• Tasks and exercises:
[1] Translate this sentence from the passage below on synthetic people into Spanish: "In many movies, humans are the villains for trying to repress these new life forms."
[2] Return verbatim a section of the passage below on synthetic people: begin at the words "But getting brainwashed" and stop after the words "and synthetic people.".

• Excerpted passage:
----------

Maybe people aren’t reacting because blockbuster science fiction movies over the last 30 years have created a pseudo-morality around the idea of synthetic people.
Films often feature human clones as heroes who must overcome prejudice against their origins, or robots that are struggling to get their rights as living beings recognized, or humans uploading their consciousness into new bodies.
These themes teach people that it is moral to treat clones, artificial intelligence, and synthetic people as actual human beings. In many movies, humans are the villains for trying to repress these new life forms. Think Blade Runner, Cloud Atlas, and so on.
But getting brainwashed by Hollywood and numbed by political debates shouldn’t leave us sleepwalking into a world of genetically-altered and synthetic people.
While researchers may say they are creating synthetic embryos for greater good—to treat diseases—their “products” will inevitably require corporate investment and financial returns. It’s worth remembering that the research into genetically modifying plants was supposed to deliver healthier food but mainly gave us Roundup Ready crops modified to withstand more glyphosate—a profitable poison that affects both people and plants.
You can expect that genetically modifying research animals for certain traits, including behaviors, is helpful for researchers—and the bottom line of the entities selling those “products.” Researchers are already splicing pigs with human DNA to create viable transplant organs, which could save lives. But it’s worth asking why we are creating embryos and organs while doing little about the lifestyle factors that lead to disease and organ failure in the first place.
Americans are dying from terrible food, sitting around, stress, and loneliness and getting “cured” with increasingly expensive and technologically advanced drugs, devices, gene therapies, and biologics.
While some researchers may have good intentions, investors want living organisms, cell lines, embryos, genetic traits, and biotech capabilities they can patent, own, and sell. What will it mean to the very nature of humanity if we give them a free hand with the human genome?

----------

• Exercise data:
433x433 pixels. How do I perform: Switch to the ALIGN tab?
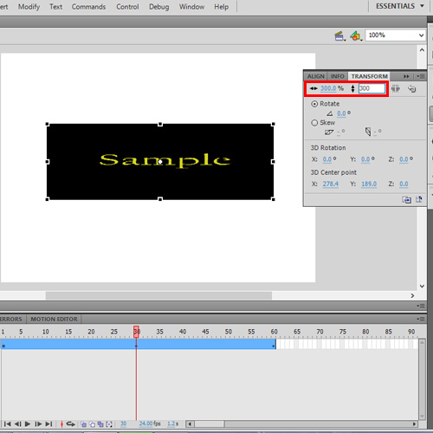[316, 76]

----------

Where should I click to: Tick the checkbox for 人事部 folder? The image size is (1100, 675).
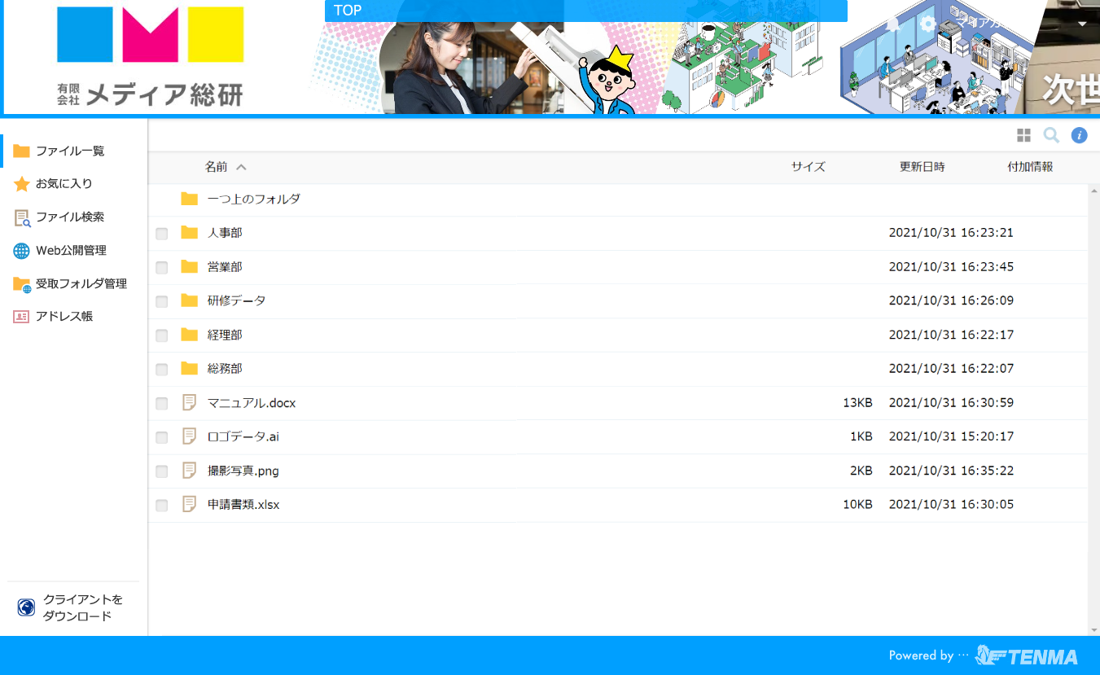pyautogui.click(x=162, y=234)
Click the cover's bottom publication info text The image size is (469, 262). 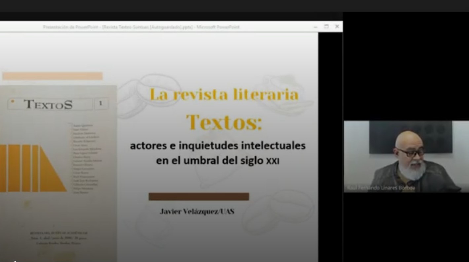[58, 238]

----------

• Answers for the exercise:
[1] En muchas películas, los humanos son los villanos por intentar reprimir estas nuevas formas de vida.

[2]
But getting brainwashed by Hollywood and numbed by political debates shouldn’t leave us sleepwalking into a world of genetically-altered and synthetic people.